Listed records
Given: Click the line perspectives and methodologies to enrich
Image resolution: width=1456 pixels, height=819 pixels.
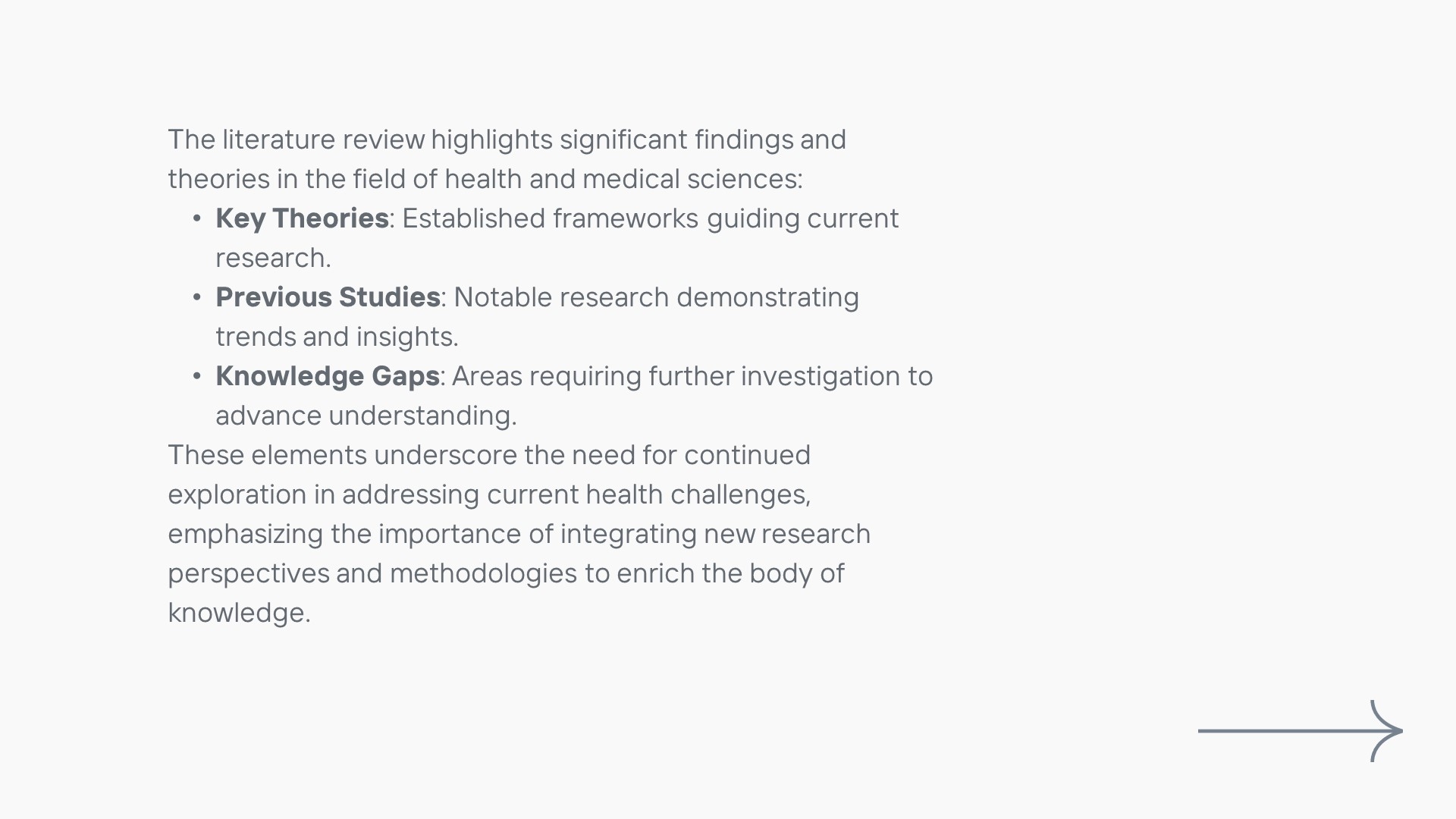Looking at the screenshot, I should tap(506, 573).
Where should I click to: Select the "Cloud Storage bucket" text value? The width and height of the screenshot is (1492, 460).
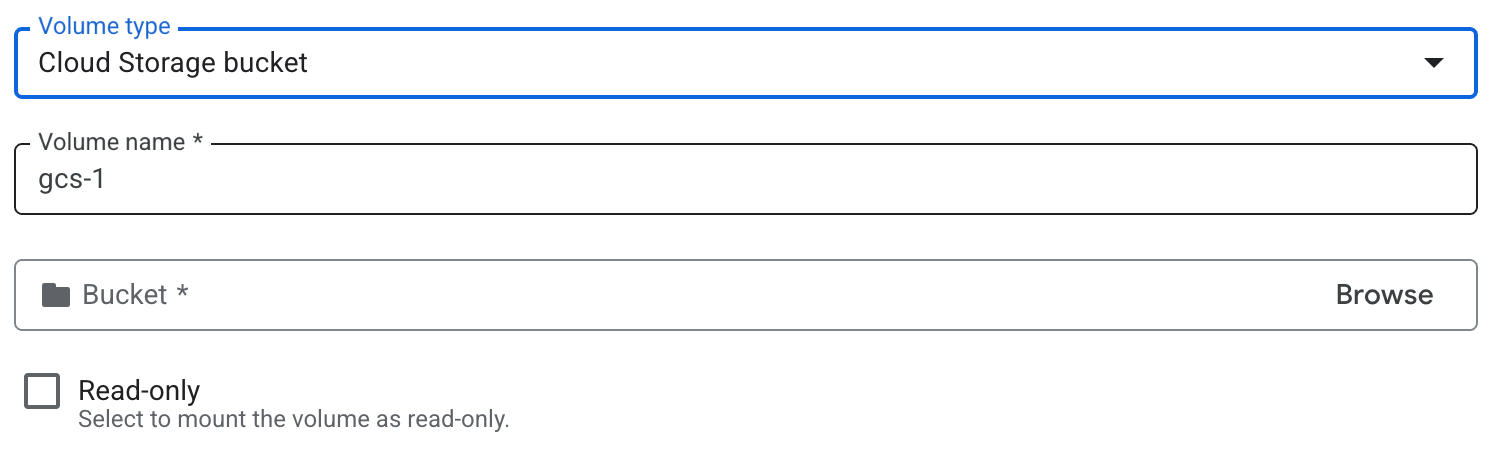(x=173, y=63)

Aim of the task
With the pictures dropped, give every entry above again exactly.

Response to this task
Given: Click the line perspectives and methodologies to enrich
Image resolution: width=1456 pixels, height=819 pixels.
Looking at the screenshot, I should tap(506, 573).
Where should I click to: Select the "Cloud Storage bucket" text value? The width and height of the screenshot is (1492, 460).
(x=173, y=63)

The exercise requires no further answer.